Le minimum contributif (MiCo) relève la pension de base au-dessus d'un plancher lorsque la retraite est liquidée au taux plein mais que le montant calculé est faible. En 2026, le MiCo normal s'élève à 756,29 € brut par mois pour une carrière complète. Le MiCo majoré, réservé aux assurés ayant au moins 120 trimestres cotisés, atteint 903,93 € brut par mois en 2026. L'accès au MiCo est conditionné au fait que l'ensemble des retraites personnelles (base et complémentaire, tous régimes) ne dépasse pas un plafond fixé en 2026 à 1 444,89 € bruts par mois.
Quels prélèvements sociaux s'appliquent sur la pension ?

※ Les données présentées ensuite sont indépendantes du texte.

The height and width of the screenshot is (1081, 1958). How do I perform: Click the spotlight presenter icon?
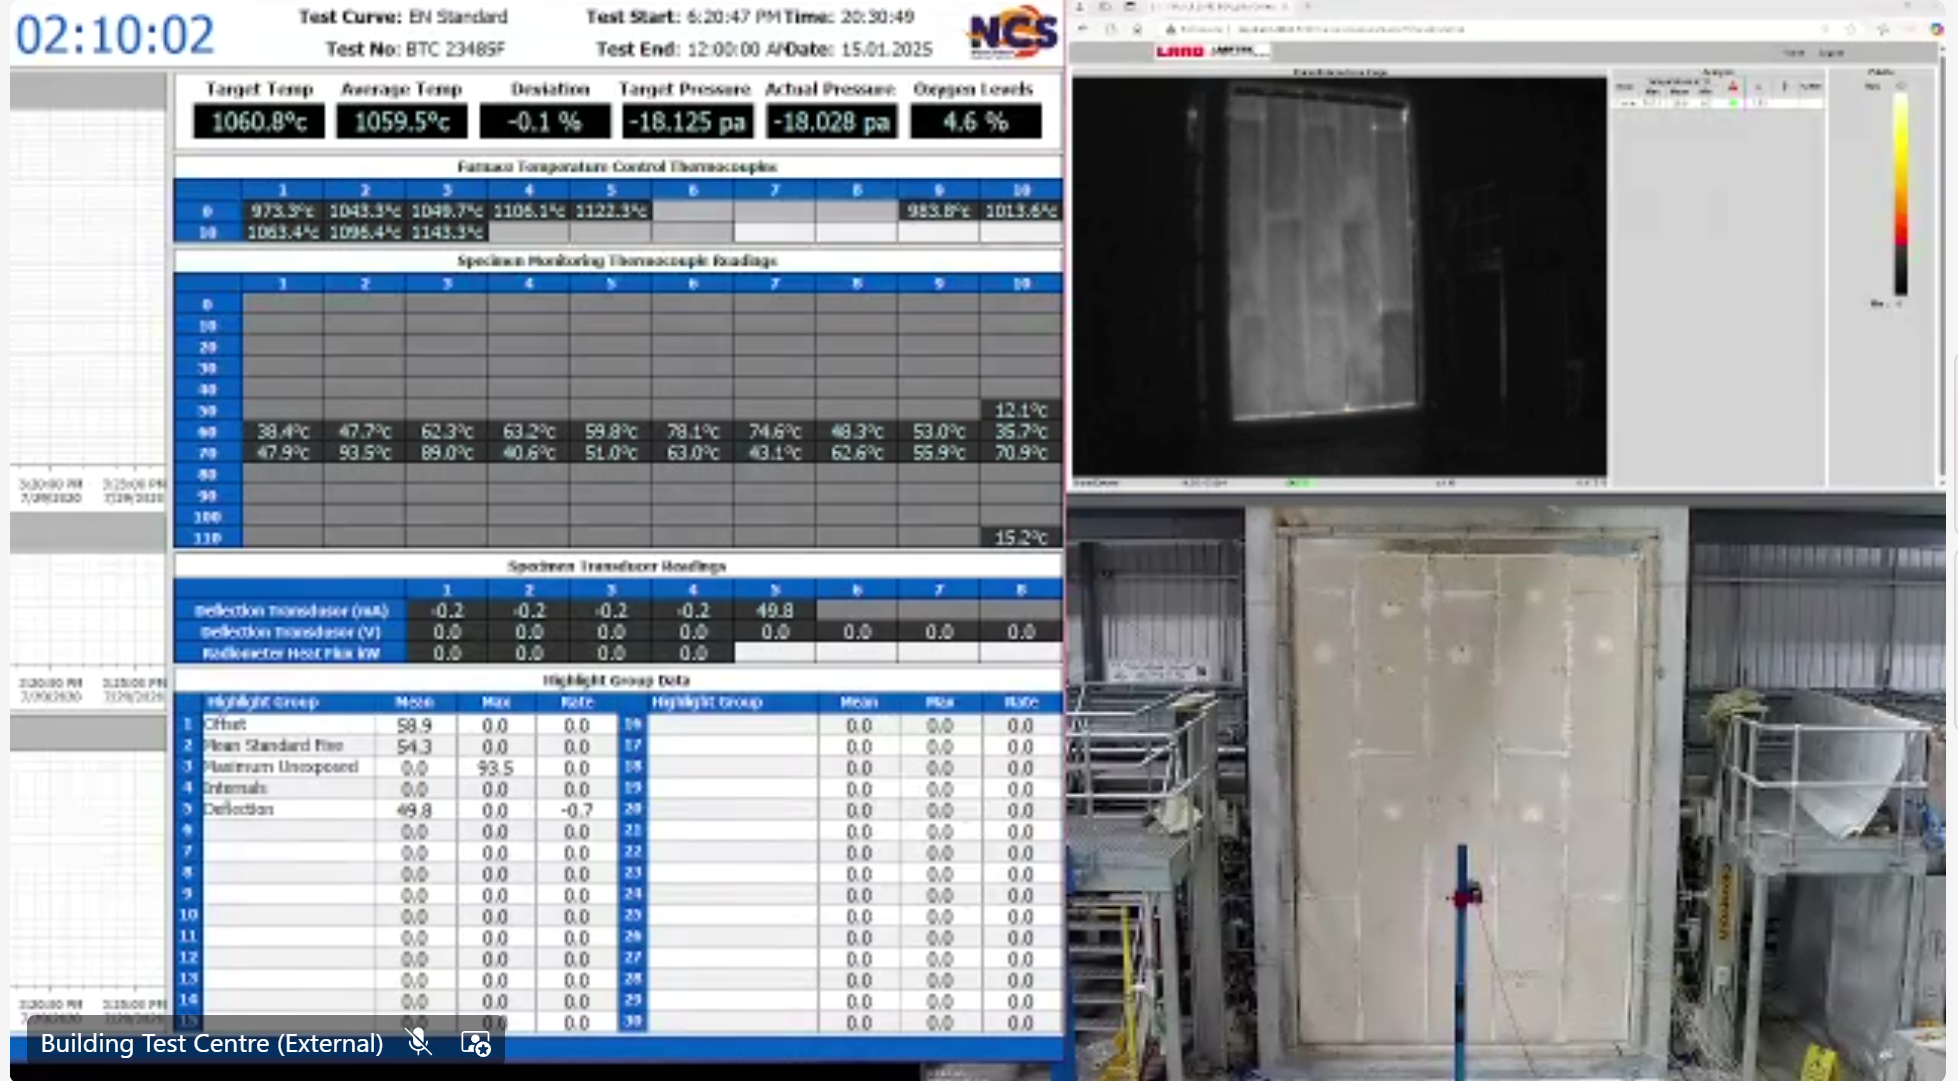click(x=475, y=1043)
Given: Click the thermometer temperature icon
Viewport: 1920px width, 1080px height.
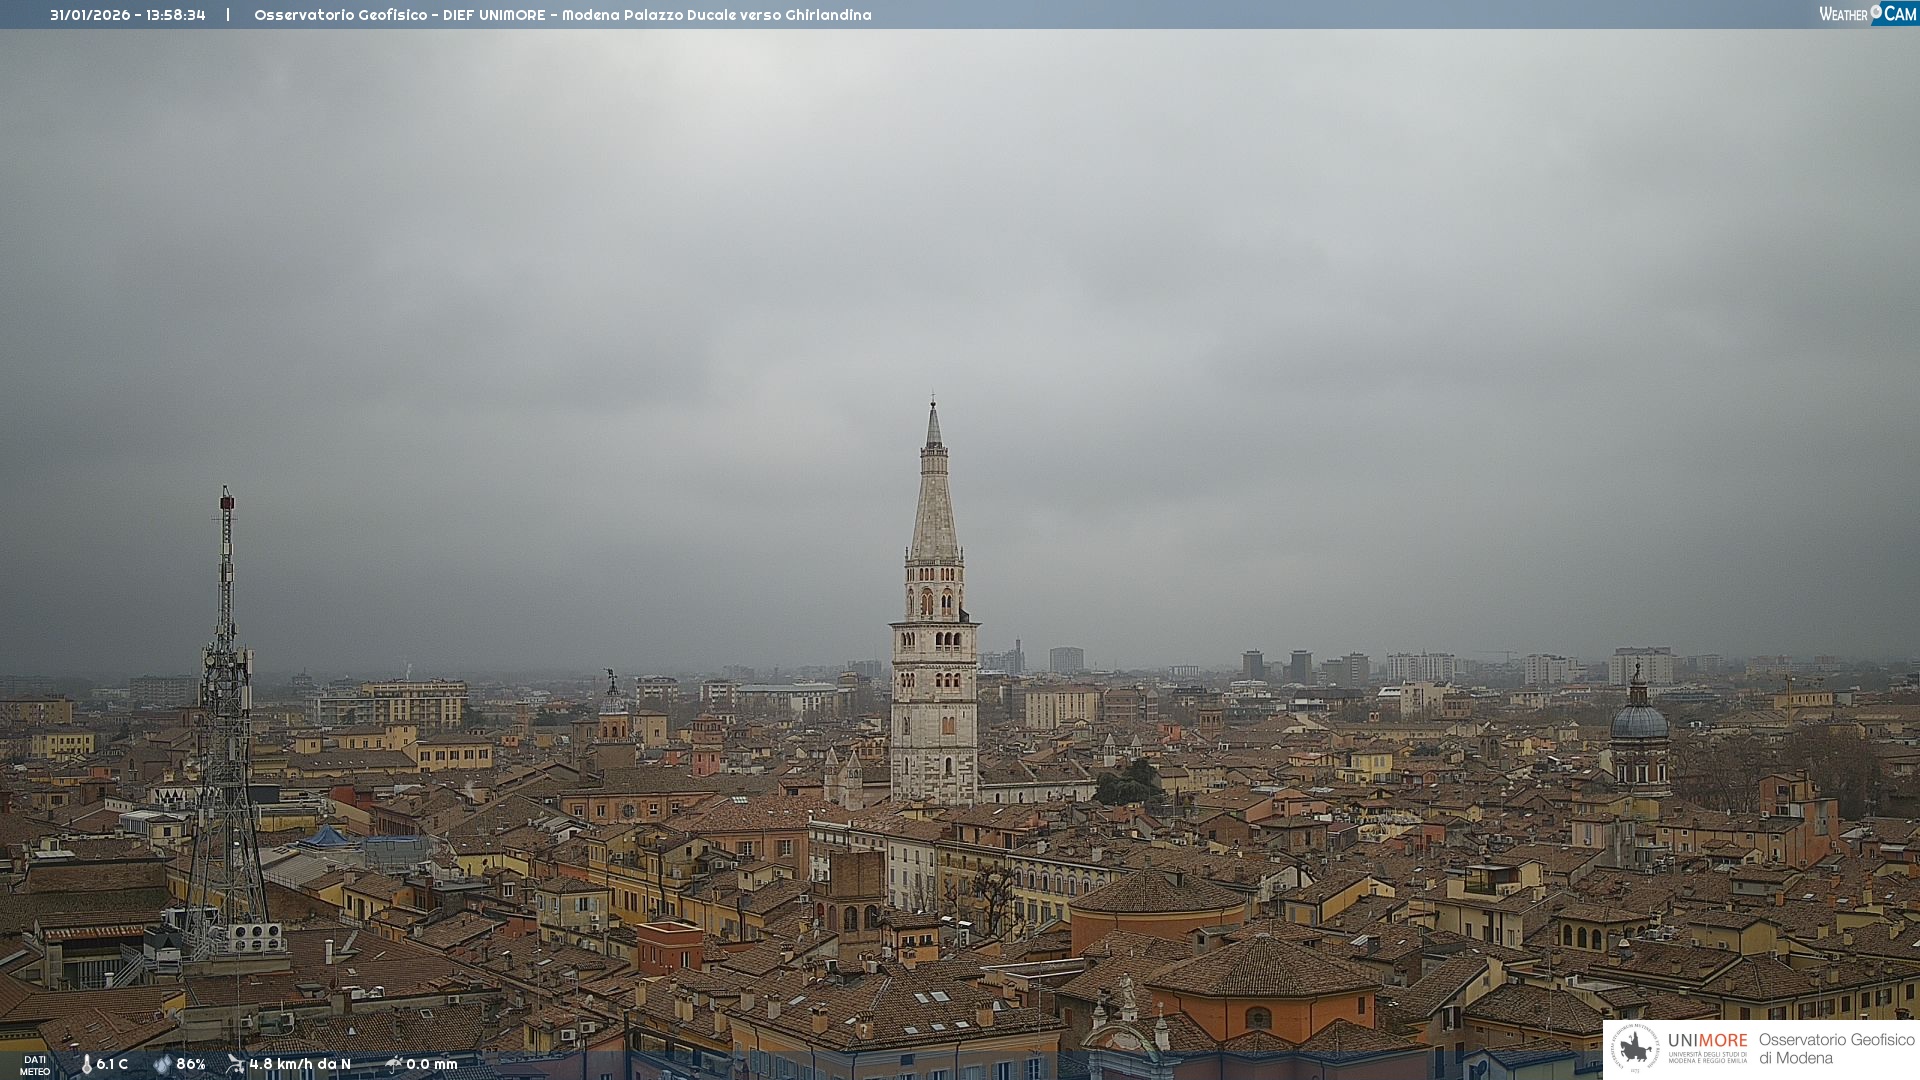Looking at the screenshot, I should coord(86,1064).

Les pensions de retraite sont soumises à la CSG (contribution sociale généralisée), à la CRDS et à la Casa. Le taux de CSG applicable dépend du revenu fiscal de référence (RFR) du foyer : les faibles revenus bénéficient d'une exonération ou d'un taux réduit, tandis que les revenus plus élevés supportent le taux normal. Le taux applicable est déterminé par l'administration fiscale chaque année. Les pensions d'invalidité bénéficient généralement d'un taux réduit. Les montants nets affichés sur la notification de retraite tiennent compte de ces prélèvements.
La pension de retraite est-elle imposable ?

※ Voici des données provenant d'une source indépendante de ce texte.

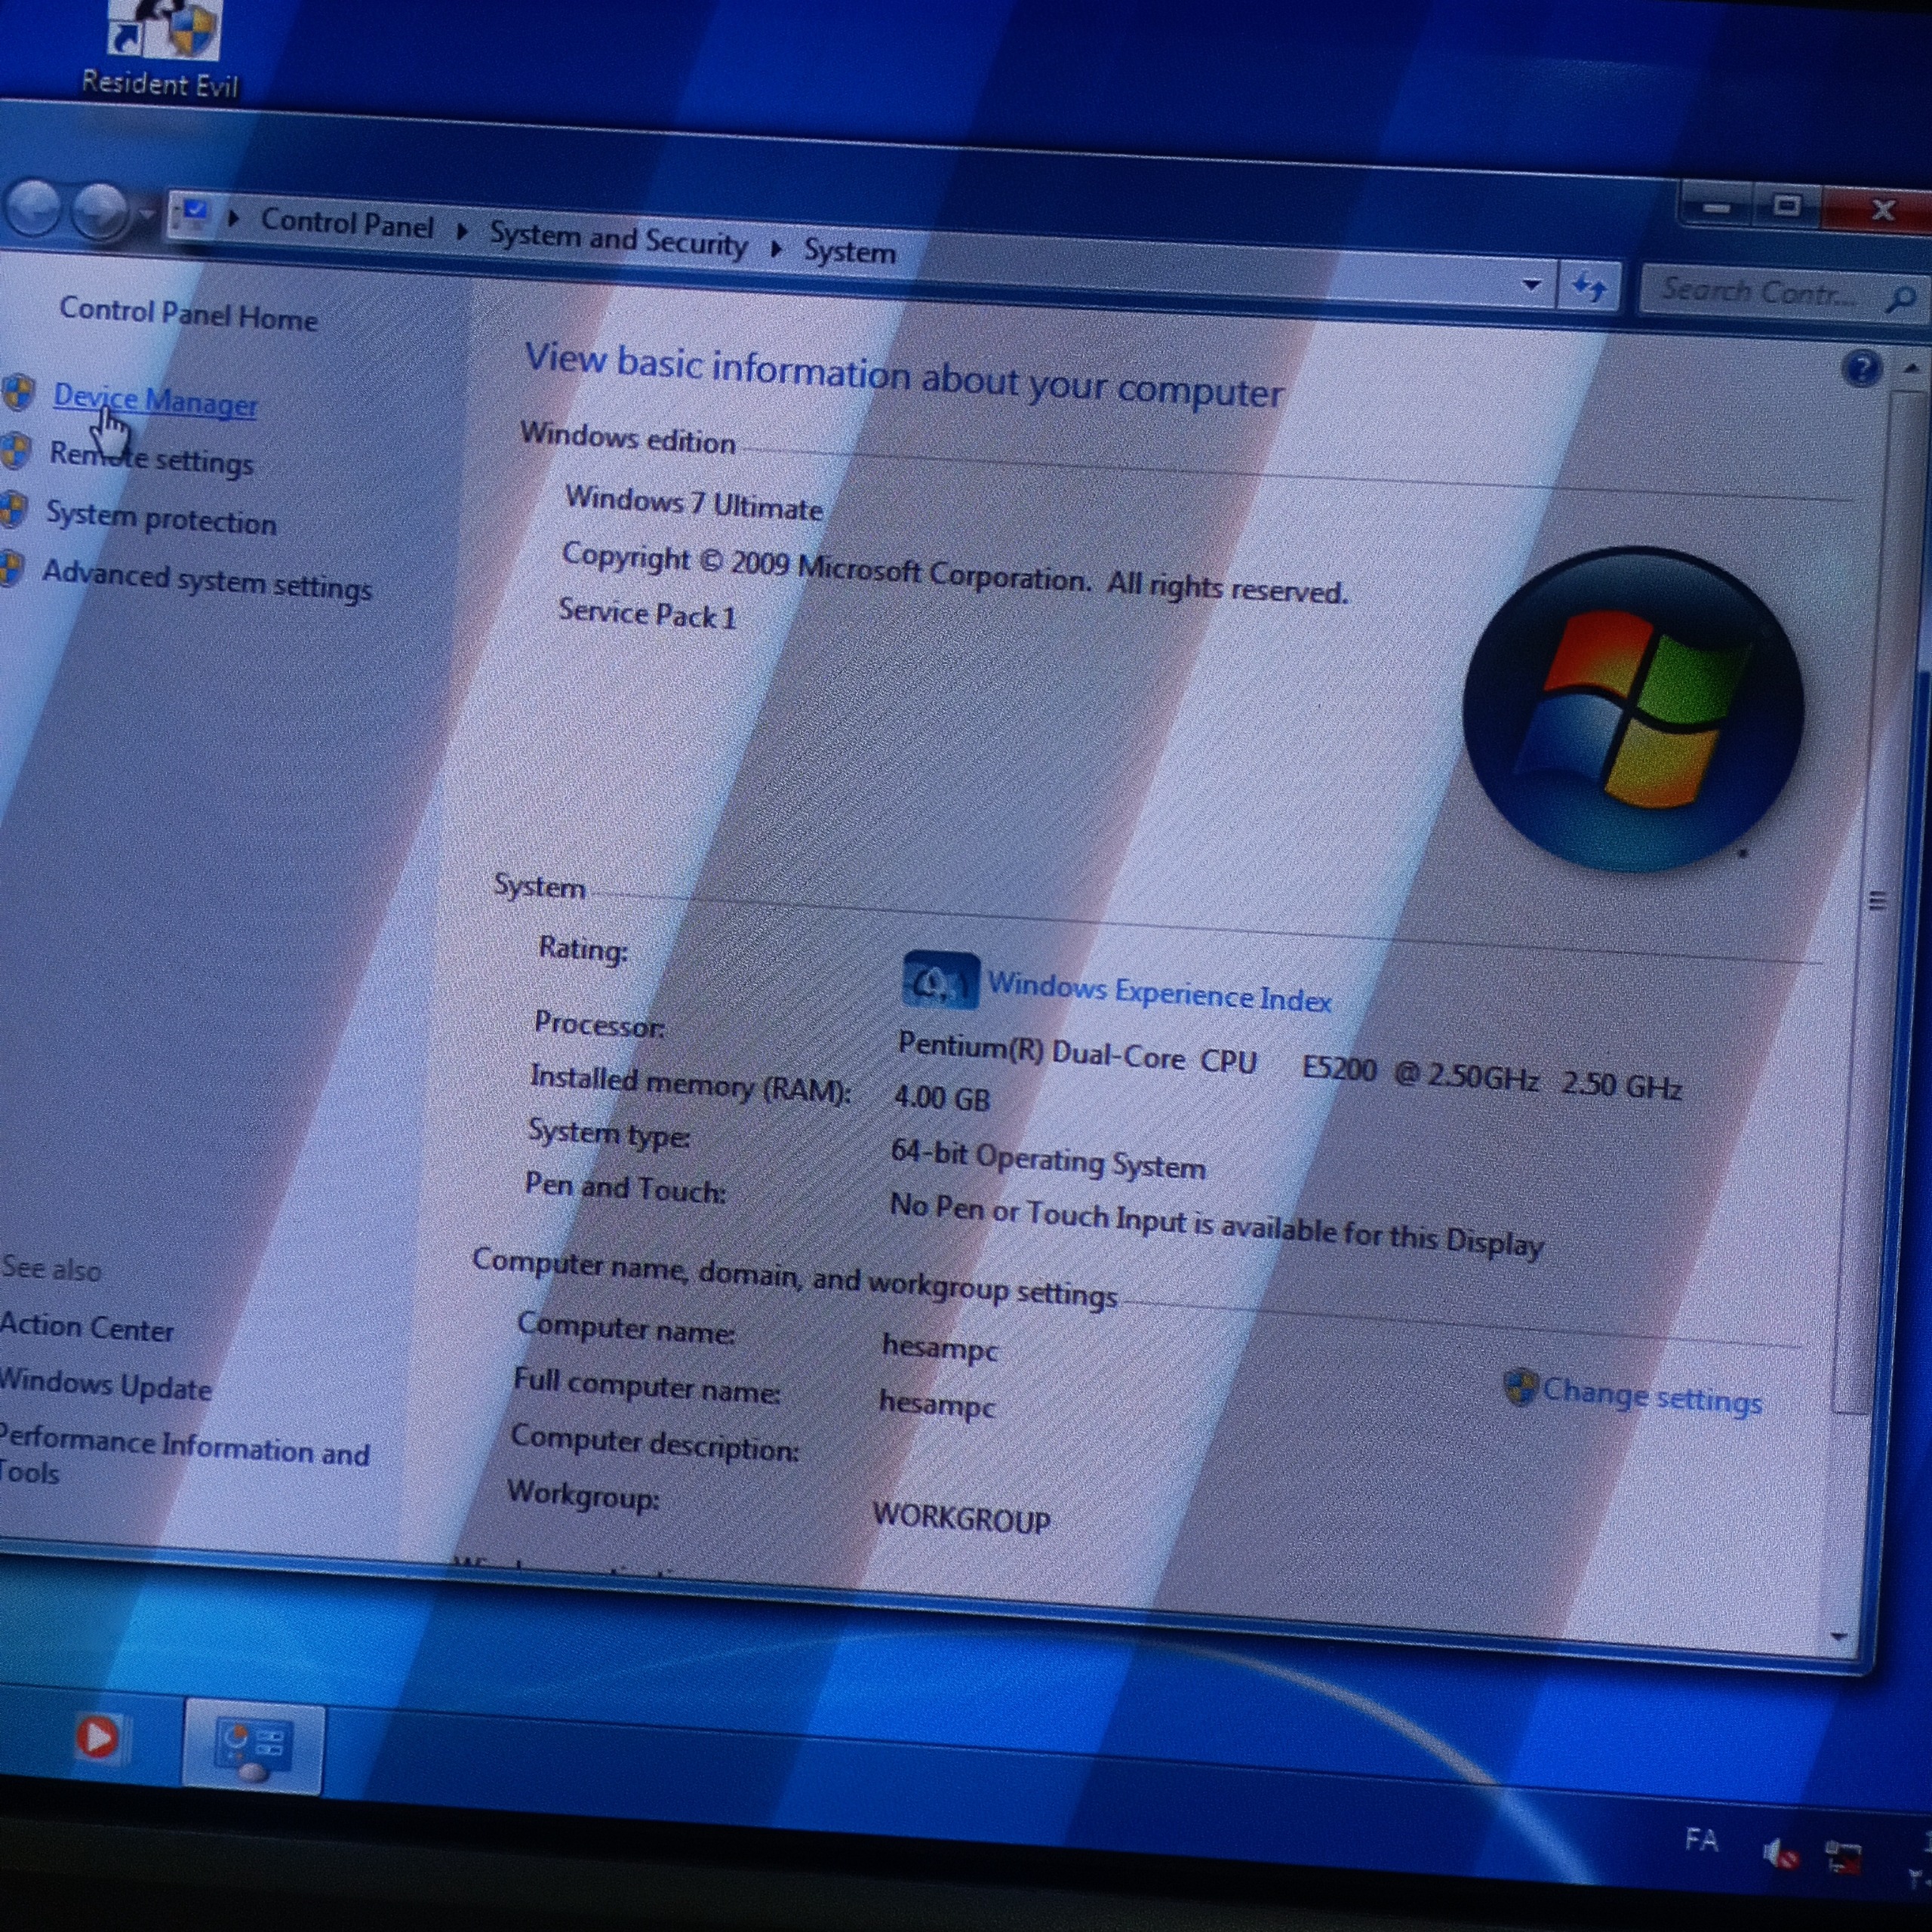Open the address bar history dropdown
The width and height of the screenshot is (1932, 1932).
click(x=1531, y=285)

La pension de retraite est soumise à l'impôt sur le revenu dans la catégorie des pensions et rentes. Elle bénéficie d'un abattement forfaitaire de 10 % (plafonné), commun à l'ensemble des pensions et retraites perçues par le foyer. Le prélèvement à la source s'applique directement sur la pension versée, selon le taux personnalisé ou le taux neutre applicable au foyer.

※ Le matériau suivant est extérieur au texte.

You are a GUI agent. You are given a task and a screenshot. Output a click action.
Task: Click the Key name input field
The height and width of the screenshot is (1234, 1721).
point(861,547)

La pension de réversion peut-elle être demandée en même temps que la liquidation ?
La pension de réversion est versée au conjoint survivant après le décès de l'assuré. Elle est distincte de la retraite personnelle et fait l'objet d'une demande séparée. En revanche, au moment de la liquidation de la retraite personnelle, le montant de la réversion déjà perçue par un assuré veuf peut être pris en compte dans l'appréciation des plafonds de ressources (notamment pour le minimum contributif). La réversion n'est pas considérée comme une retraite personnelle et ne entre donc pas dans le plafond du MiCo.
Que se passe-t-il si la notification de retraite comporte une erreur ?
La notification mentionne les voies et délais de recours. En cas d'erreur sur les trimestres, le montant ou la date d'effet, il faut adresser une réclamation écrite à la caisse dans les meilleurs délais. Si l'erreur n'est pas corrigée, la saisine de la commission de recours amiable (CRA) est possible dans les 2 mois suivant la notification. Pour la fonction publique d'État, une erreur matérielle est corrigeable à tout moment, mais une erreur de droit doit être contestée dans l'année suivant la notification, faute de quoi elle devient définitive.